When you are considering doing some work on your property, you need to consider whether it will fall under the category of home repair, or home improvement. This is a crucial distinction because home improvements are tax deductible, whereas home repairs are not.
So what constitutes home improvement? In its basic form, it is any task that will add to the quality and therefore the value of your home. Such tasks would include putting up a new fence, installing a new driveway, complete kitchen remodeling, extending your property to add a room, building a swimming pool or garage, constructing a deck or porch, adding insulation, installing new heating or air conditioning systems, replacing the roof, or re-landscaping your yard. All of these tasks will require capital expenditure, but will add to the value of your property and increase the equity in your home.
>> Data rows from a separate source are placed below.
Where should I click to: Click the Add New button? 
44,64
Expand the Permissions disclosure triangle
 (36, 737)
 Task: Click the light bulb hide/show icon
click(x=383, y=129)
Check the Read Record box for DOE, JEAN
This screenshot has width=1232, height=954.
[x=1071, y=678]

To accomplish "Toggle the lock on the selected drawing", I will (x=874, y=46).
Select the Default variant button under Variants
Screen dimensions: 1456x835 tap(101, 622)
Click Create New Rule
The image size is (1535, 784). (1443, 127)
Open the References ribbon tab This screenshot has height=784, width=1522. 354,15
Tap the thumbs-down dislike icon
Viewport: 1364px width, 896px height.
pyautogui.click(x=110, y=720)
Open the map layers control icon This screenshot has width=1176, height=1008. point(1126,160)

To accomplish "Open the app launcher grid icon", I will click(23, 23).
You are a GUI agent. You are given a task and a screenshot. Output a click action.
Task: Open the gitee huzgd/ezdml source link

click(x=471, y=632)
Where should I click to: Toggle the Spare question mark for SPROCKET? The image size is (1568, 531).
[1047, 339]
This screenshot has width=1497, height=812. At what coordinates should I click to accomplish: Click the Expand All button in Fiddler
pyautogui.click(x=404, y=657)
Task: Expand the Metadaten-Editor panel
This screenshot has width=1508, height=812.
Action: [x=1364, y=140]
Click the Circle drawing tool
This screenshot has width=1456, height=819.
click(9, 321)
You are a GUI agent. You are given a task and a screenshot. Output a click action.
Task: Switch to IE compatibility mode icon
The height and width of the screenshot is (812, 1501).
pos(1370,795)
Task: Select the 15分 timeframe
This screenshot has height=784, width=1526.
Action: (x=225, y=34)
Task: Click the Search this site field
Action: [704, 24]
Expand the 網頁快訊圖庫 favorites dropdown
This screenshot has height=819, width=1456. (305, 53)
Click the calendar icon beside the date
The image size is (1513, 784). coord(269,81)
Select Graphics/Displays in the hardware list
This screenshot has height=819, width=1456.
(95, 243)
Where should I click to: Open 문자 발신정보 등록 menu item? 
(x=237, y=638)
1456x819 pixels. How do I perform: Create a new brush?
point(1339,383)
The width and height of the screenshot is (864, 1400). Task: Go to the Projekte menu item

Home repair, on the other hand, is a task undertaken to prevent the decline or decay of your property, and a subsequent drop in value. The task is necessary to maintain your home to its existing standard, without making significant additions or improvements. Home repairs include repainting or decorating, fixing leaks or breakages, repairing cabinets and replacing fixtures that no longer function.
Generally expenditure on home repairs cannot be used to obtain a tax benefit. However, there is a possibility that you could incorporate your repairs into a home improvement project and still gain a financial advantage. If you were undertaking a large remodeling task, you would be doing a lot to improve your property and increasing the value, and if you were doing some repairs as part of this project, expenditure for the whole task could be tax deductible. In other words, next time you plan to add an extra room to your home, be sure to fix the leaky roof at the same time!
If you require refinancing to pay for your home improvements, you may be advised to wait for a drop in interest rates. If you obtain refinance and use the capital for home improvements, you will be able to deduct the loan points in that same financial year. If you choose not to use the capital to pay for home improvements, the points will be deducted over the term of the loan. If you use only a portion of the loan for home improvements, then your possible deduction is also proportional. The rest of the points will be deducted during the term of the loan. Any points not deducted by the final payoff date of the loan will be cent per cent deductible in that year.
Before you start work on your home, you really need to understand the various distinctions that allow or disallow tax deduction. You can then make a decision whether it would be financially prudent to expand your project beyond simple repairs to increase the value of your property and ensure your expenditure is tax deductible.